I do miss the days, long gone, when we actually had the time to craft stuff properly. Libraries and frameworks were scarce; we usually had to roll everything ourselves except for persistence. That was a mixed blessing. For good devs, they would get strong custom work that enhanced their codebases. But you’d see some exceptionally awful stuff too.

Getting mass tonnes of half-baked dependencies didn’t change that. Sure, it is easier for mediocre devs to hook up lots of stuff, but it is still possible for them to hook it up badly, and a lot of the parts are defective. So lots more complexity that still doesn’t work. Same difference, really. Just less real success stories.

All in all, it is a pretty weird industry. We learn stuff, then forget it, so that we have fun redoing it in a cruder way. That keeps the money rolling for everyone, but has clearly made our modern world extremely fragile.

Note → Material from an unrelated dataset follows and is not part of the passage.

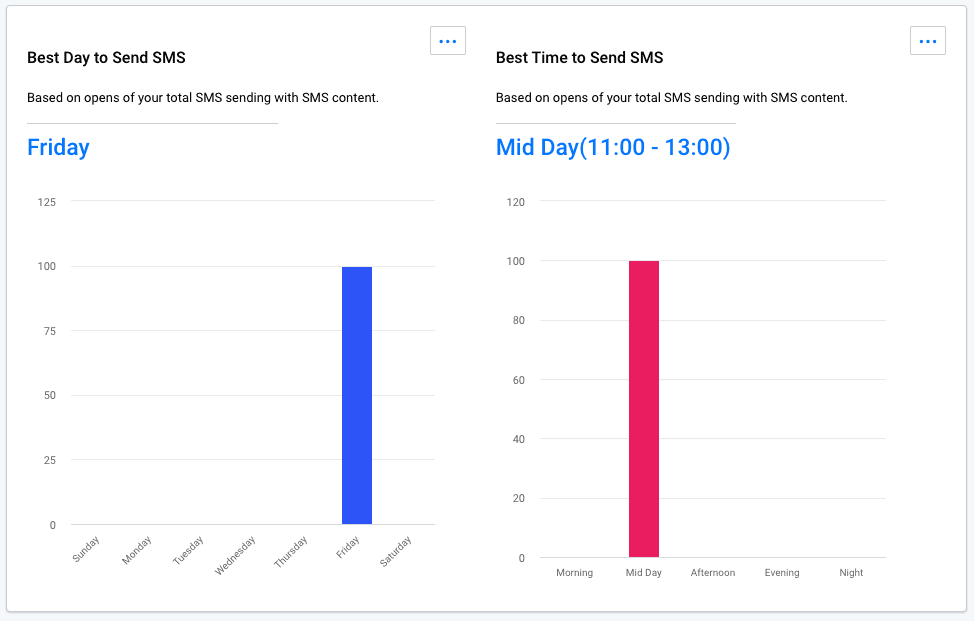Click the Best Time to Send SMS title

Whacking together something fast isn’t better if the shelf life is far less. What comes together quickly falls apart quickly, too. Overall, it costs way more, adds more friction, and threatens stability. But since software is invisible and it's in a lot of people's best interests that it stays a mess, it seems that it will keep going this way forever. Rumors of its impending demise from AI are premature. Hallucinating LLMs fit in nicely in an industry that doesn’t want quality. Coders will be able to churn 10x or possibly even 1000x more crap out, so it is just a more personal stack overflow and infinite number of customized flakey dependencies. Far more code that is just as poor as today’s standards. It just opens up the door for more magic products that claim to solve that problem. And more grunts to churn code. One more loop through an endless cycle of insanity.